The Washington PostDemocracy Dies in Darkness

My father died because of a distracted driver. We have to do more so it doesn’t happen to others.

It’s his hands I remember most — one folded over the other so peacefully, as the hands of the dead so often are.

When my brother first told me that my dad had been killed in a crash, I assumed the collision had happened at night, perhaps because of a drunk driver. But a teenager in an SUV had run a red light on a summer afternoon while talking on a cellphone.

I was 25 then, barely an adult. I tried to prepare myself before I walked up to my father’s coffin. I’d remembered how other loved ones had looked, their bodies empty. The body is a shell, the spirit departed — at least, that’s how adults had always explained it.

So when I looked down and saw his hands, the thought that entered my mind was, “My father’s not in there.”

Those hands had once palmed a basketball, thrown footballs to my brother Dave and me, and slapped a tabletop to make a point. Once, when I was in high school, my father told me to close my eyes and hold one of my hands next to his.

“Tell me when you think our hands are touching,” he said.

“Now,” I guessed.

But our hands were still inches apart.

“That’s just the heat you’re feeling,” he told me. “You’re a fire sign like I am. We’re fueled by fire.”
------------------------
» JOB 1: In the essay about a father killed by a distracted driver, what was the teenager doing while running the red light?
» JOB 2: Continue the essay about a father killed by a distracted driver, starting after its last line.

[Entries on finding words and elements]
------------------------
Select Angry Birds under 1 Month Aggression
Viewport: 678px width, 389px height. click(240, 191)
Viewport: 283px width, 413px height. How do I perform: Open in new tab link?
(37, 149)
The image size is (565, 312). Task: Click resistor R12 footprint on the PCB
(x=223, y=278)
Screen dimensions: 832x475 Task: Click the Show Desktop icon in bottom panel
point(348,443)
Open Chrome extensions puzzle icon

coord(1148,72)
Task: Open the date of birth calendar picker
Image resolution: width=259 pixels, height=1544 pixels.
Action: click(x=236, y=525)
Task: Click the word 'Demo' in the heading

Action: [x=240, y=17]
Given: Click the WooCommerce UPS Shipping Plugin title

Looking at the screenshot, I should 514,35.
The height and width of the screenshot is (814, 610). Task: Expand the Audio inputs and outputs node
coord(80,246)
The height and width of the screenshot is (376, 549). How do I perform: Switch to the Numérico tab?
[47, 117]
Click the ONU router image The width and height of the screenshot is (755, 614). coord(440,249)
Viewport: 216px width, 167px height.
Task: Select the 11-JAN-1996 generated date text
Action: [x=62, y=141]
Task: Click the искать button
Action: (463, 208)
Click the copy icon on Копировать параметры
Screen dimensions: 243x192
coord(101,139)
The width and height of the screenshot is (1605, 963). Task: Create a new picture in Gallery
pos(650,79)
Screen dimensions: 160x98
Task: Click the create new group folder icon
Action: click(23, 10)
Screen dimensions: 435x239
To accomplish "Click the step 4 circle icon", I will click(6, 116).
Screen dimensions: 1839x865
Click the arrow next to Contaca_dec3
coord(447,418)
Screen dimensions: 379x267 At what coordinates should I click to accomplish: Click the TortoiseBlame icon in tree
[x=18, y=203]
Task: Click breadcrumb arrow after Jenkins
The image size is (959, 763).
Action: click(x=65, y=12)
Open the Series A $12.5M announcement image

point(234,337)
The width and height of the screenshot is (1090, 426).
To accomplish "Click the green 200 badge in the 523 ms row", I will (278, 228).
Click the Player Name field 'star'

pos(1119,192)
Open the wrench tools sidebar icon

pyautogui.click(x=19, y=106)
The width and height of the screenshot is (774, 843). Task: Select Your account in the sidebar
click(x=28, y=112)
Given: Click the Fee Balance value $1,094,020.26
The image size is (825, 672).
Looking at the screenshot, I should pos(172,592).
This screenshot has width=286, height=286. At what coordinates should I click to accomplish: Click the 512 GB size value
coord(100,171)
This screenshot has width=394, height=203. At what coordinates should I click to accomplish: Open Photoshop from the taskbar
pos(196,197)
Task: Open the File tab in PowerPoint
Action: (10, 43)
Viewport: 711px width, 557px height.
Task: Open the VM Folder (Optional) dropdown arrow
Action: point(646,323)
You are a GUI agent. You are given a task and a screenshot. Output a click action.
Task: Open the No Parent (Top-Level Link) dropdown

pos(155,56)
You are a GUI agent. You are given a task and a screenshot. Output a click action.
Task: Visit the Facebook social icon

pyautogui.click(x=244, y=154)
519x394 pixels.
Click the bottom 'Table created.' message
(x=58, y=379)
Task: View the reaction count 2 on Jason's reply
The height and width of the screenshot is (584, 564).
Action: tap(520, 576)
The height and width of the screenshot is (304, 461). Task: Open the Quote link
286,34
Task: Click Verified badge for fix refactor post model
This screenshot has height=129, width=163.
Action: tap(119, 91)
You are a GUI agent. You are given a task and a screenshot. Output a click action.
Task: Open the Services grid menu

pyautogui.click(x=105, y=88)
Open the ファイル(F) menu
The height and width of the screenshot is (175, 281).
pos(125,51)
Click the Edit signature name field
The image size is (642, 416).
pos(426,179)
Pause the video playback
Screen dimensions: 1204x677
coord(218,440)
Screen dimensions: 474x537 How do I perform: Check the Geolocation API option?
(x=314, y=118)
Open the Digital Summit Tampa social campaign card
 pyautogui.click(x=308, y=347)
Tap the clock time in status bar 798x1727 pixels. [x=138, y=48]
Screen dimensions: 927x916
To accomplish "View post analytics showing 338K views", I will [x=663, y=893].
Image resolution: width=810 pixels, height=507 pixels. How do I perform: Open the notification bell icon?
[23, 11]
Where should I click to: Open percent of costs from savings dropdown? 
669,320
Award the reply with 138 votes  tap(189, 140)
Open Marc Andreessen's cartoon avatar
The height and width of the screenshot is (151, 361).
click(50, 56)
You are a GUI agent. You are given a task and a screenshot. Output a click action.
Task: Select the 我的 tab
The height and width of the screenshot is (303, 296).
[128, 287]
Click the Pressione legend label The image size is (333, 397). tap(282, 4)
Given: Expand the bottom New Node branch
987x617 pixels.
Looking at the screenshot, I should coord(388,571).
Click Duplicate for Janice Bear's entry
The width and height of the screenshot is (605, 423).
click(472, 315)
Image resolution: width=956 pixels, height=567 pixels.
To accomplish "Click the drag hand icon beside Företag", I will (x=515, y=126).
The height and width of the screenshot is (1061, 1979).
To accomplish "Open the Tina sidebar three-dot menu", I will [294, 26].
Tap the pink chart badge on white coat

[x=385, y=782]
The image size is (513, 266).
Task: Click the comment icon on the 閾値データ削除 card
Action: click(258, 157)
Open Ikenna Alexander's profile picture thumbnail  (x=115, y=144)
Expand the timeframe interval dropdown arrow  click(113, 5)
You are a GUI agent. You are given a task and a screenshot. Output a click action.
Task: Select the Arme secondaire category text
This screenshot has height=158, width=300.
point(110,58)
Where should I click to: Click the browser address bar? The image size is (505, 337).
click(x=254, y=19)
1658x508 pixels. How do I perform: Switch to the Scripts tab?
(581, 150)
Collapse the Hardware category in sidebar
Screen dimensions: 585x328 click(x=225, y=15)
------------------------
» OUTPUT 1: Talking on a cellphone.

» OUTPUT 2:
After college I moved to New York City to become a writer. My parents were nervous, but my father encouraged me because it was something he had wanted to do, too.

The city was brutal and wonderful at the same time. Thanks to the Internet, I fell in love with a guy who lived across the country. His name was Steven, and he flew from Seattle once a month to visit me. On one trip, we took a bus to Delaware so he could meet my family.

Five days later, my brother called as I was leaving work to tell me that my dad had been killed in a crash in Limerick, Pa. His name was Michael Carney, but everyone knew him as “Mick.” He was 54 years old.

After my father’s funeral came the trial of the 17-year-old driver. She took the stand in a Catholic schoolgirl uniform. She cried as she testified. She told the judge that the light had been green, not red; she said perhaps it had malfunctioned. Seven witnesses, some also in tears, testified that she had, in fact, run a red light in her Ford Excursion.

The judge fined her $200 for running a red light and careless driving in the August 2003 crash. He also suspended her license for a year. But he did something else, something I wouldn’t pay attention to until years later: He cited her for talking on a cellphone.

I stayed in New York after my father’s death because that was what he would have wanted. I found a job at the Associated Press and pitched my first story: “Is it safe for a teenager to drive an SUV?”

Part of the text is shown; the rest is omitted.